Sunday, June 21, 2009 — While President Barack Obama and the Congress are tackling the enormity of America’s healthcare system, one basic, key element of that system — the dispensing of doctor-prescribed medications — has become a nightmarish situation for many patients, especially seniors, since a merger of two giants of the industry, so say the National Community Pharmacists Association (NCPA).
Since the merger in March 2007 of CVS Pharmacy and Caremark, the NCPA insists the merger has created “a virtual monopoly limiting consumer options.”
According to the NCPA, this combination of CVS (the nation’s largest retail pharmacy with more than 6,800 pharmacies) and Caremark (the nation’s largest pharmacy benefits manager) affects 134 million consumers and fills or manages 1.2 billion prescriptions annually, thus controlling or influencing the prescription benefit of an estimated one of three Americans.
Back on May 13, the NCPA took their fight against the merger before the Federal Trade Commission (FTC).
“Community pharmacists have received many complaints from patients and pharmacists about CVS Caremark’s higher prices and questionable marketing practices,” said Holly Whitcomb of the NCPA President and a Seattle, Wash. pharmacy owner.
Whitcomb stated that since the merger, the NCPA has been bombarded by complaints from patients due to higher prices and questionable marketing practices by CVS and Caremark.
In addition to Whitcomb, community pharmacists and patients alike shared their horror stories, such as the Wisconsin pharmacist whose patient tried to fill a prescription to coincide with her chemotherapy.
“Her plan does cover the medication, but when we attempted to fill it, she was told it had to come from their CVS Caremark mail-order service.

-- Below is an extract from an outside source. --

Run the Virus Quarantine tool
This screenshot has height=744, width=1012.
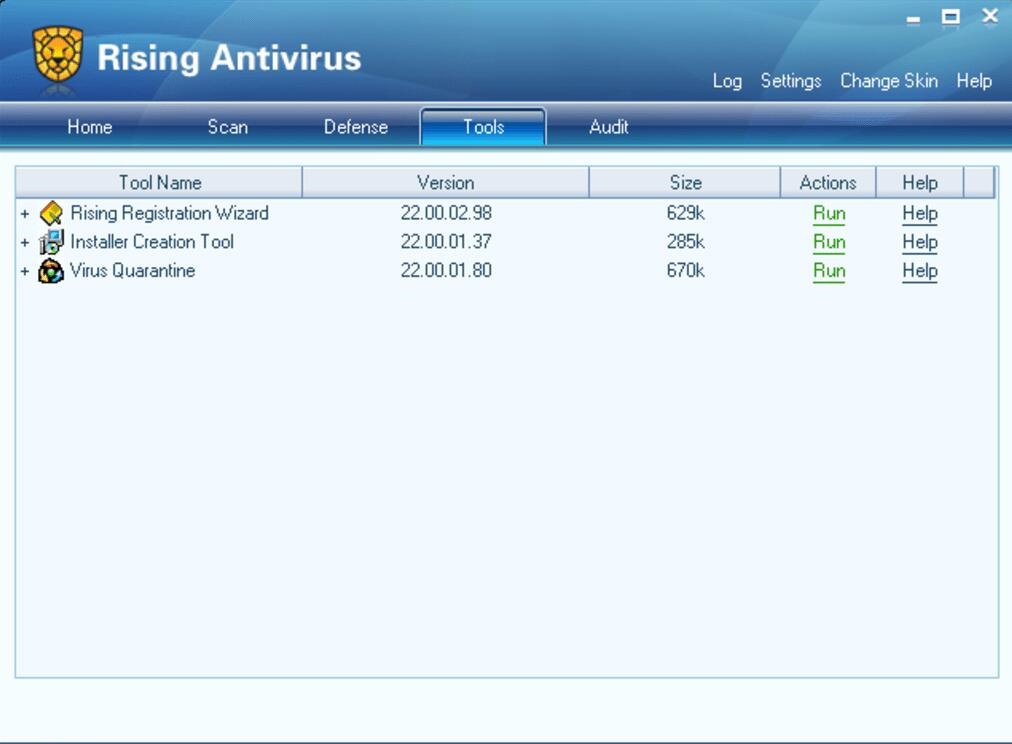(828, 271)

This delay will affect her chemo cycles and possibly her whole recovery,” the pharmacist said.
One North Carolina patient on Medicare Part D operated by CVS Caremark switched his and his wife’s prescriptions to CVS in March 2009, expecting lower prices as advertised. Instead, he received an extra $12 co-pay while CVS was reimbursed $302 more than had been the previous pharmacy. In total, the plan paid $11.08 for seven drugs to the prior pharmacy and $313.17 to CVS, a 2,800 percent increase of government payments.
As local pharmacist Wayne Sasser (Medical Pharmacy of Albemarle and Medical Pharmacy of Locust) explains, these situations are particularly tough on seniors.

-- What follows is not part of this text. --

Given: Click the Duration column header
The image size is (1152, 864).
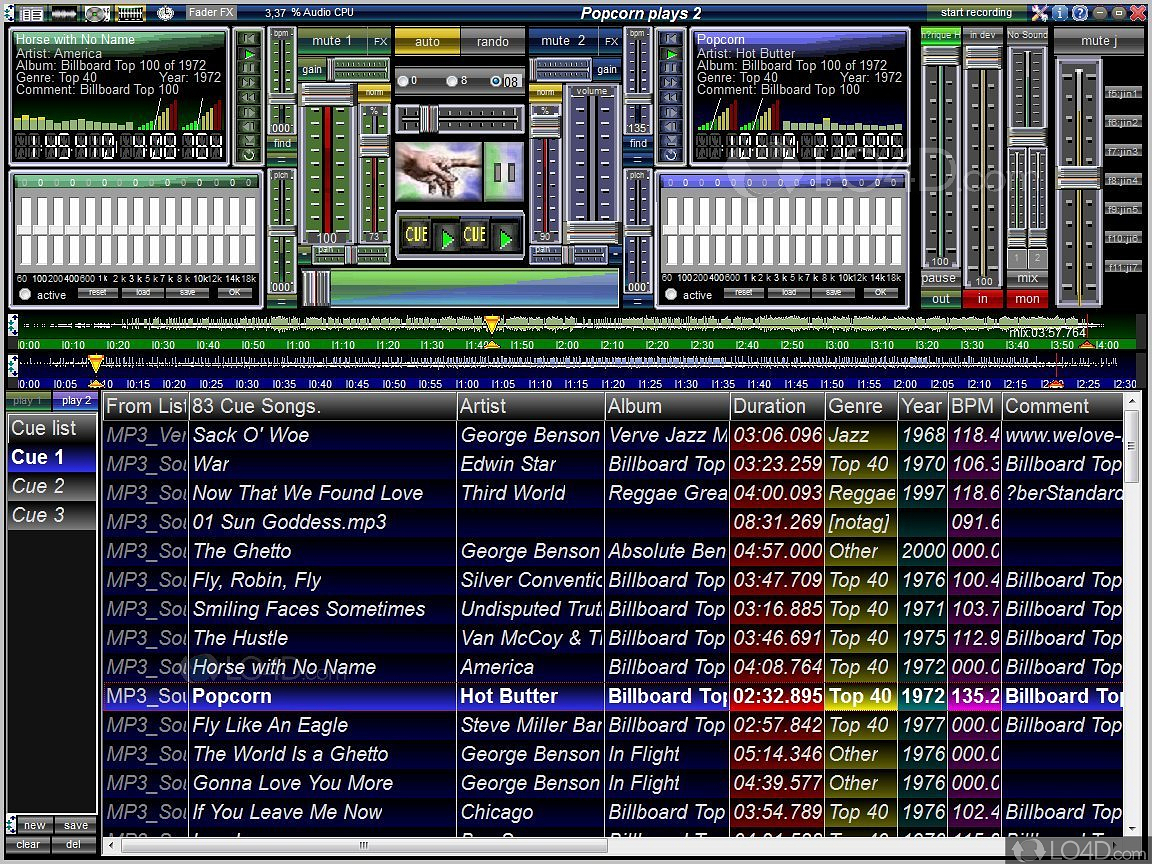Looking at the screenshot, I should [776, 406].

“Medicare Part D customers basically have $2,700 worth of drug coverage in a government account that they draw from,” Sasser said.
“When large drug chains negotiate higher reimbursements from drug companies and get more insurance money back from insurance companies for the same drugs, a patient uses up the $2,700 much faster.”
And once that threshold is met, the patient then pays 100 percent of the charges for future prescriptions.
Another local pharmacist, Stan Leggett of Albemarle Compounding and Prescription Center, sees what’s happening today as “criminal, intentional and medical fraud.”
“There’s no place in healthcare for this. As a pharmacist, I represent the patient, the pharmacy and the taxpayer and this is just one more thing we face on a daily basis. It’s very frustrating for me personally because the people trust me to treat them right,” said Leggett, now in his 29th year as a pharmacist.
“This constant fighting with the insurance companies is not what pharmacy used to be. It used to be built on trust, integrity and treating people right. Today’s it’s all about greed.
“The taxpayers aren’t being treated fairly either for Medicare is a taxpayer funded program intended to help seniors.”
When asked for his position on the matter, Congressman Larry Kissell, who has previously visited Leggett and other local pharmacists to better understand the dilemma, issued the following statement:
“I am deeply concerned about the CVS Caremark situation. It isn’t good for our seniors or our local pharmacies and certainly isn’t good for our government. I have been working with other members of Congress to try and find a solution for this on-going situation which has been ignored too long. We simply cannot allow companies to manipulate the Medicare system.”
In response to the SNAP’s query, Christine Cramer of CVS Caremark responded: “CVS Caremark disagrees with NCPA’s mis-characterization of our business practices. The merger of CVS and Caremark is, in fact, making pharmacy health care more accessible, more effective and more affordable. Our integrated pharmacy and PBM (Pharmacy Benefits Manager) operations provide greater choice and more convenience for patients, improve health outcomes, and lower overall health care costs for plan sponsors and participants.”